* [Stated problem]: Can you extract the full passage on estimating kinetics from IMU data, reproducing it word for word from start to finish?
-- start of Source document --
Prior studies have combined physics-based models and optimization methods to estimate kinetics from IMU data [8]–[10]. However, optimization methods require a relatively high computation time and depend on task-specific movement objectives (e.g., minimizing energy, maximizing speed) [11], [12]. Apart from physics-based models, other studies have attempted to employ deep learning models that directly map IMU data to kinetic parameters in an end-to-end manner [13]–[15]. To train these models, previous studies have collected synchronized IMU, GRF, and marker-based motion capture data during hundreds of minutes of walking and running on treadmills equipped with force plates. The GRF and marker data then serve as “labels” to train models using conventional supervised learning. However, collecting these “labels” in large quantities to train accurate deep learning models is not always feasible for motions beyond treadmill gait. For overground walking, since GRF data is typically collected via one to three floor-embedded force plates, each trial often yields only one or several steps with “labels”. The scarcity of data also holds true for a variety of other motions including sprinting, cutting, and jumping [16].
-- end of Source document --
-- start of Extracted records --
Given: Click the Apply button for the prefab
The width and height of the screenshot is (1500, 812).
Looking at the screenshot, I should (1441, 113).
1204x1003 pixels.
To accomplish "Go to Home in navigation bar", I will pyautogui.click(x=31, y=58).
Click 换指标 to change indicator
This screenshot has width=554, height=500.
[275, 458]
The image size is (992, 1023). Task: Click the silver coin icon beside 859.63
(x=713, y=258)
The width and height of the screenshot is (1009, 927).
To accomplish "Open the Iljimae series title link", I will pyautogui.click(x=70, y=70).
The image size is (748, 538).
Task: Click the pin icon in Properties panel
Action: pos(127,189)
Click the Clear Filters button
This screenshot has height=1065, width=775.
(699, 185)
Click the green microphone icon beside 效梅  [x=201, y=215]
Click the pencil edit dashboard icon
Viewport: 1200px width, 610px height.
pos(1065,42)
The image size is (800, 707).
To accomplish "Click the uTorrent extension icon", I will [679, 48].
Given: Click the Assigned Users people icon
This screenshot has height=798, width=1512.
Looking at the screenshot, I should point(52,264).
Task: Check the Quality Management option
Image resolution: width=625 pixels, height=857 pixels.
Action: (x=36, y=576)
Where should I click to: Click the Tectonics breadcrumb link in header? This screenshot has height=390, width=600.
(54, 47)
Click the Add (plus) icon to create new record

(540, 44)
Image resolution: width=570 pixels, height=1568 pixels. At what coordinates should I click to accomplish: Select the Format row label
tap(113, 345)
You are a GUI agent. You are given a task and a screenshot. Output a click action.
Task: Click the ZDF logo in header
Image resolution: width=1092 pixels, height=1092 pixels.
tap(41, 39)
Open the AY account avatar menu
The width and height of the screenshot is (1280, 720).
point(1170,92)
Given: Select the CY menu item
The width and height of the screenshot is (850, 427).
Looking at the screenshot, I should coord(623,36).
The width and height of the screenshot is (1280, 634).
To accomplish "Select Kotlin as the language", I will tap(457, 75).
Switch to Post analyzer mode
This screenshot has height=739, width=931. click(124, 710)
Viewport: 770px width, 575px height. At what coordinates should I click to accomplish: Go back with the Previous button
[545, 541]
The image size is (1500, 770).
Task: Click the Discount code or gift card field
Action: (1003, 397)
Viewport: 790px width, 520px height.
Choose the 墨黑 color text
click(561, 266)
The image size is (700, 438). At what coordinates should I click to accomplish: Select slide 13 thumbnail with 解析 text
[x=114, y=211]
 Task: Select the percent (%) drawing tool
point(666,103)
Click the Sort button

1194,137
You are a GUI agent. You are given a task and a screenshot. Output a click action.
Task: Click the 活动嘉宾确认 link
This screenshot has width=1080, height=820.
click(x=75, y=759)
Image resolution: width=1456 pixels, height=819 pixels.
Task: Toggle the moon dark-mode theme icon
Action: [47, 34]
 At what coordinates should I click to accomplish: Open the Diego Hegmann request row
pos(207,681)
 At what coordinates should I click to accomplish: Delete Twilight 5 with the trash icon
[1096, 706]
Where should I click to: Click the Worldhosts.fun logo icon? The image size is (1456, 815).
-- end of Extracted records --
* [Problem solution]:
Prior studies have combined physics-based models and optimization methods to estimate kinetics from IMU data [8]–[10]. However, optimization methods require a relatively high computation time and depend on task-specific movement objectives (e.g., minimizing energy, maximizing speed) [11], [12]. Apart from physics-based models, other studies have attempted to employ deep learning models that directly map IMU data to kinetic parameters in an end-to-end manner [13]–[15]. To train these models, previous studies have collected synchronized IMU, GRF, and marker-based motion capture data during hundreds of minutes of walking and running on treadmills equipped with force plates. The GRF and marker data then serve as “labels” to train models using conventional supervised learning. However, collecting these “labels” in large quantities to train accurate deep learning models is not always feasible for motions beyond treadmill gait. For overground walking, since GRF data is typically collected via one to three floor-embedded force plates, each trial often yields only one or several steps with “labels”. The scarcity of data also holds true for a variety of other motions including sprinting, cutting, and jumping [16].